Nous parlâmes de théâtre, et, naturellement, de son frère Eduardo [4] . Il nous raconta qu’il était né sur les planches, toujours en tournée avec la compagnie familiale.

Nous le quittâmes environ une heure après, un peu étourdis, notre cassette pleine.

Ce ne fut pas seulement la première interview de ma vie. Ce fut surtout le moment où je compris que le métier de journaliste était la seule option envisageable pour moi. Et ce fut le moment où j’expérimentai pour la première fois cette alchimie étrange, cette subtile magie, presque, qui s’instaure entre l’interviewé et l’intervieweur.

Une interview peut être la formule mathématique de la vérité, ou une exhibition inutile et vaniteuse. L'interview est également une arme puissante entre les mains du journaliste, qui a le pouvoir de décider s’il doit complaire à l’interviewé ou servir et captiver le lecteur.

Pour moi, l’interview est aussi beaucoup plus ; c’est une confrontation psychologique, une séance de psychanalyse.

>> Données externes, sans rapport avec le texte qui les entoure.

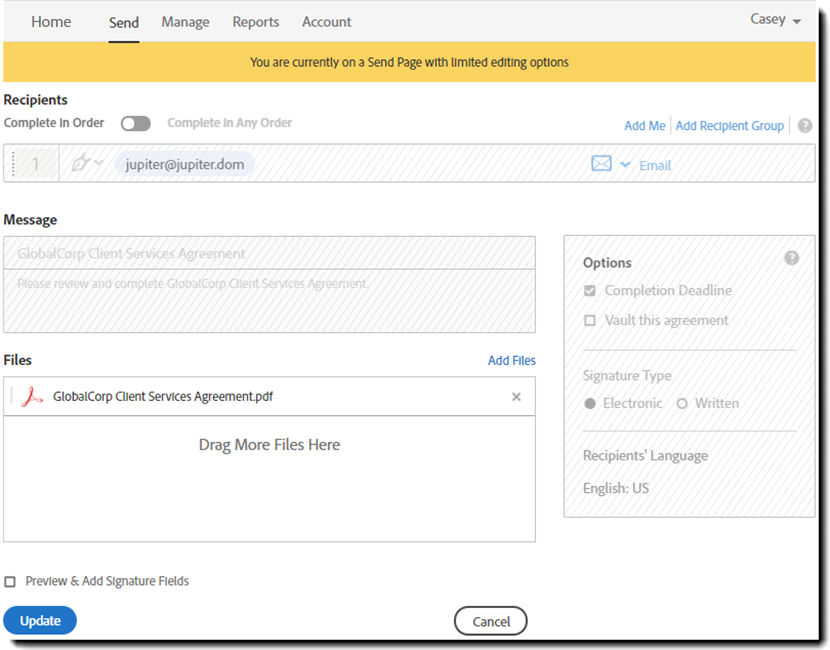
Task: Toggle the Completion Deadline checkbox
Action: (x=590, y=291)
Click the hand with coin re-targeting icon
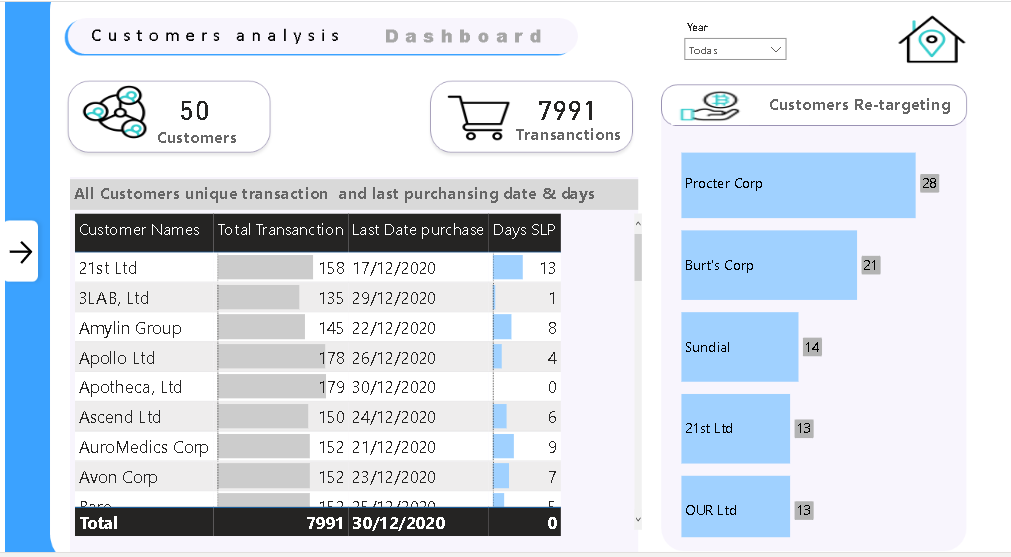Screen dimensions: 1011x557 pos(711,106)
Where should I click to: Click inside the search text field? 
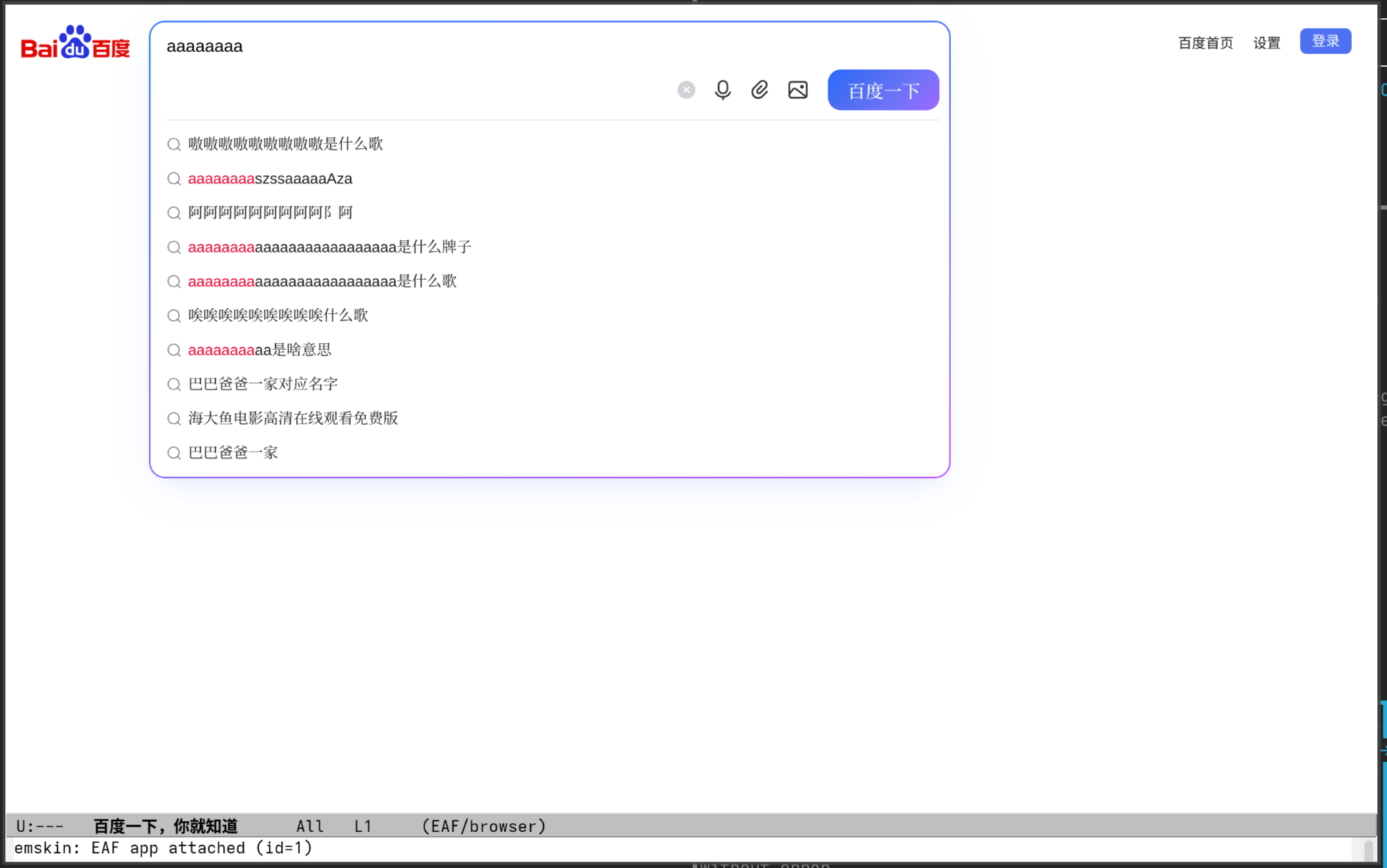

Interviewé et intervieweur y sont tous deux impliqués.

Comme me le dit plus tard le marquis de Vilallonga, dans l’un des entretiens de cet ouvrage, « le secret est tout entier dans cet état de grâce qui se crée quand le journaliste cesse de l’être et devient un ami à qui on raconte tout. Même ce qu’on ne raconte pas à un journaliste ».

L’interview est la mise en pratique de l’art socratique de la maïeutique, la capacité du journaliste à tirer de l’interviewé ses pensées les plus sincères, à le pousser à baisser sa garde, à le surprendre pendant qu’il raconte et se raconte sans fard.

Cette alchimie particulière ne se crée pas toujours. Mais quand cela arrive, c’est une belle interview. Quelque chose de plus qu’un échange stérile d’attaques et de parades, rien à voir avec la vanité inutile du journaliste qui ne vise qu’à obtenir un scoop .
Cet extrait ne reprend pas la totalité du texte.